FixSus develops field equipment for building automatisation using as base the Beckhoff PLC technology.
Simplicity, affordability and ease of use all lay at the base of our products. All our products communicate with the PLC through the DIOC protocol. More about this subject at ‘More about the DIOC protocol
More simplicity for the installer, more comfort for the client
It cannot be easier: the communication goes through the standard Input/Output terminals
Our devices are trendsetters in the world of open building automation.
- Simple hardware: The bidirectional communication happens by sending fast pulsation messages through a standard PLC input and output.
- Standard cabling: The DIOC protocol requires only a cable with 3 arteries, without shielding. At FixSus we use SVV 3×0.8 or the halogen-free alternative SGG 3×0.8 (parlophone cable). We use this to support distances up to 200 meters.
- No external power necessary: Our devices are so economical that the power is delivered through the digital exit of the PLC controller. An independent power cable is never required.
- No addresses, no numbering: A DIOC device contains no software, nor any address that changes for every project. To replace a device? Just take a new device out of its box or a device from the next room and click it in… and that’s it!
- The logic is situated in the central PLC controller: In the device, there are only sensors and a simple communication chip. All logic is located in the PLC controller, and can also be controlled centrally. If the functionality has to be adapted for all devices, we just make one adjustment in the PLC controller.
More about the DIOC protocol
Curious about how the DIOC works? We give you with pleasure a brief overview.

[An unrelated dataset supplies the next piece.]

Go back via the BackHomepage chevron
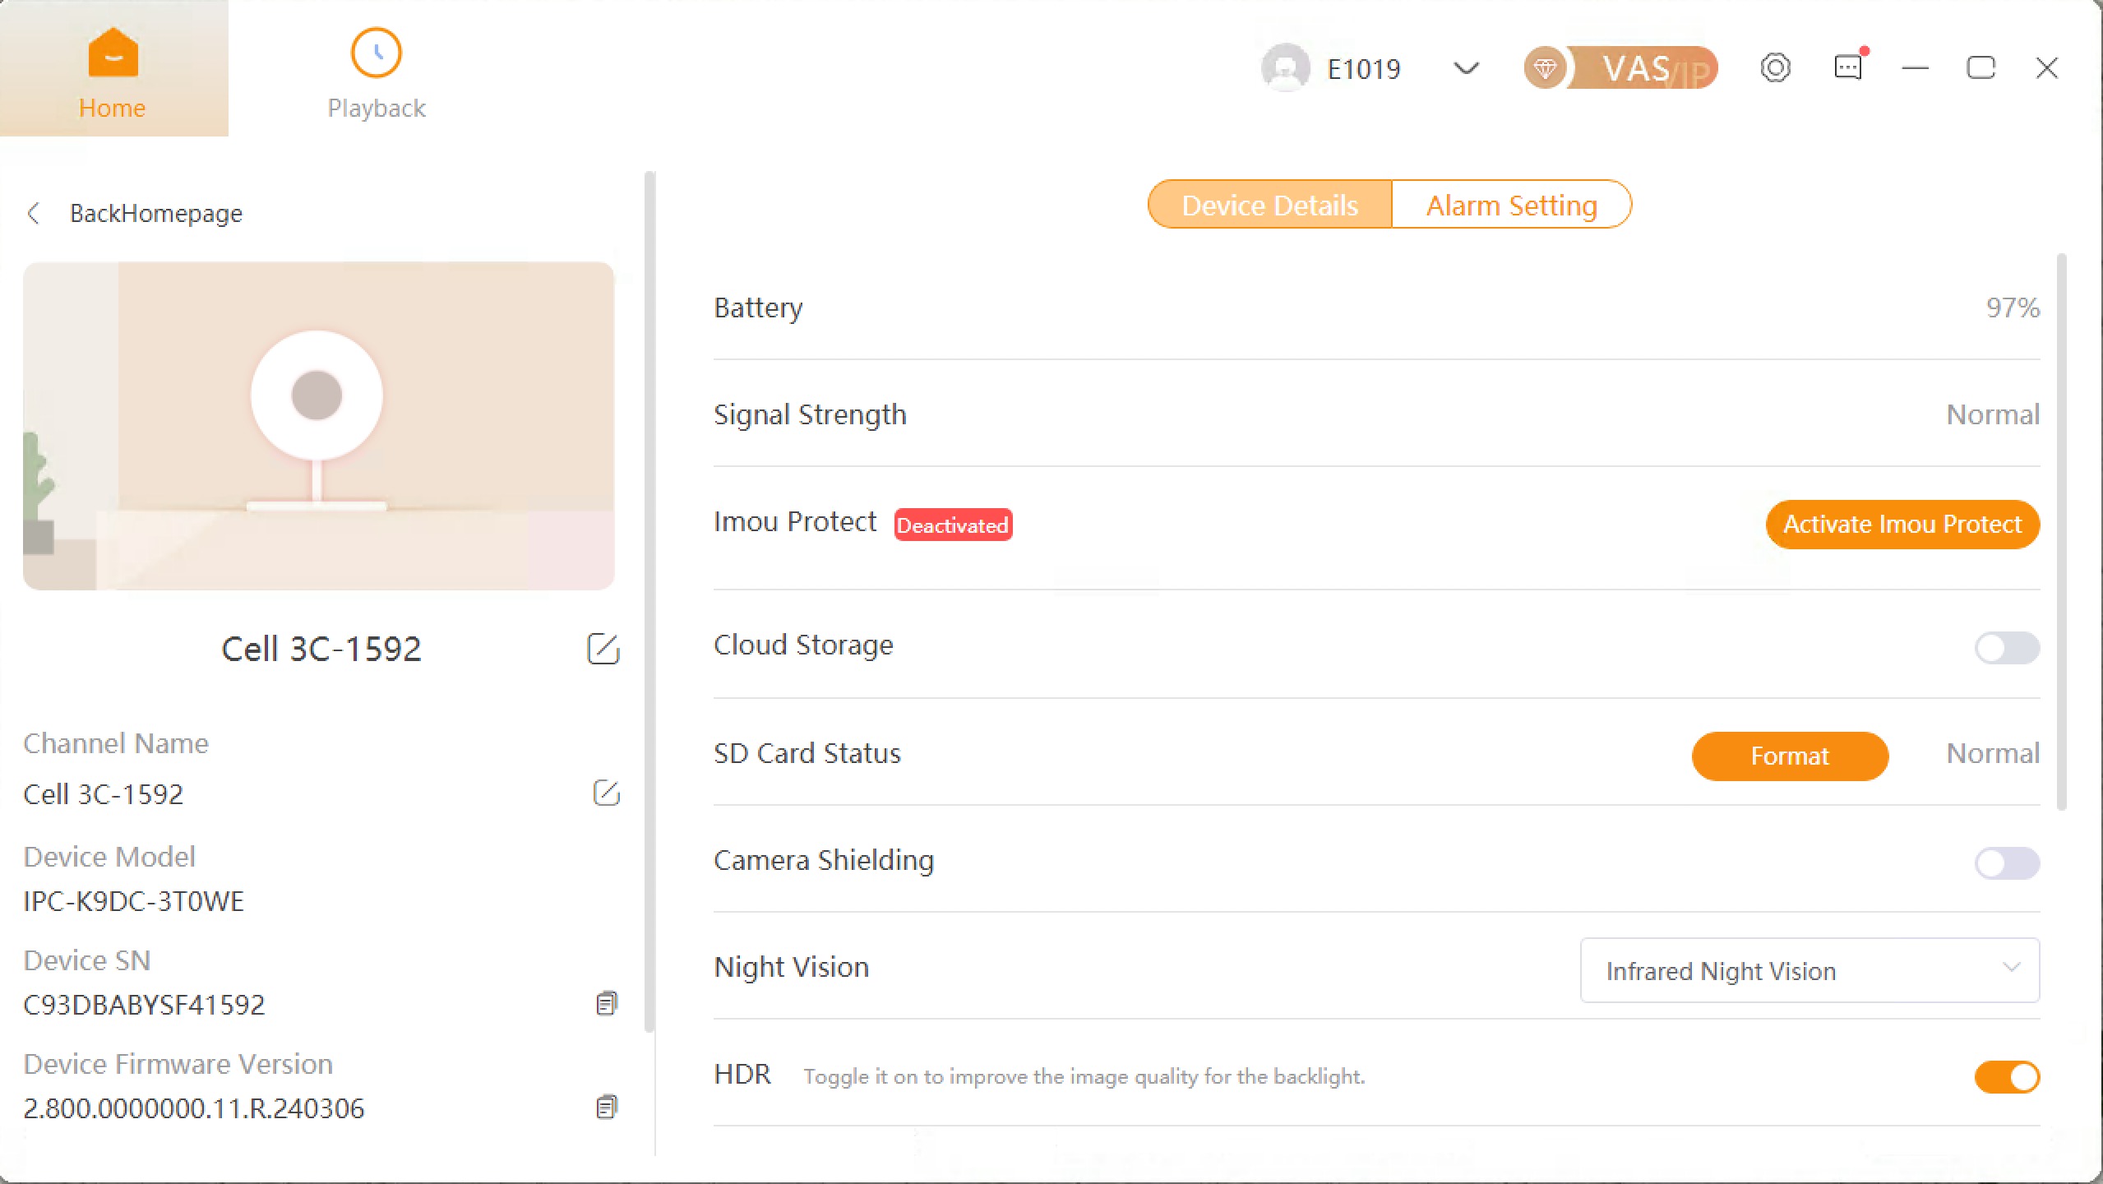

DIOC (Digital Input and Output Communication) is a point to point communication between the TP10/RA and a digital input and a digital output of the PLC. All communication works on the base of a digital pulse train of 20 bits, composed of 1 start bit, 7 address bits and 12 value bits.
There are three communication principles:
Polling, on initiative at the PLC
The PLC asks the device to read a sensor value, the device answers with the sensor value 22,03 °C. Each device contains multiple sensors that we can read individually per register.

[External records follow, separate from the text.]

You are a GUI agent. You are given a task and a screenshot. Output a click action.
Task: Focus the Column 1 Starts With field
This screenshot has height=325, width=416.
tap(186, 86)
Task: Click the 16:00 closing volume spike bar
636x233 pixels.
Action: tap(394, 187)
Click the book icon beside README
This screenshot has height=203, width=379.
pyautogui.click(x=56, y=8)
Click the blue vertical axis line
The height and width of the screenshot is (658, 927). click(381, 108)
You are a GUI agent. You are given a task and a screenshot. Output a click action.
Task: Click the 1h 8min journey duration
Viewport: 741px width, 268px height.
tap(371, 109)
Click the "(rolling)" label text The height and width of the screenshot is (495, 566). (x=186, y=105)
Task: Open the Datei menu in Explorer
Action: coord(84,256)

OnChange, on initiative from the device
The TP10 sends on its own initiative a message to the PLC-controller when a button is being touched. By this, the TP10 notifies that the button is being used. Upon release of the button, the TP10 sends another message to notify that the button is no longer in use.
AutoRepeat where the TP10 sends data periodically
The PLC-controller can impose a device to for example send a sensor value every 5 seconds, like for example the relative humidity. Of course you can choose the interval freely.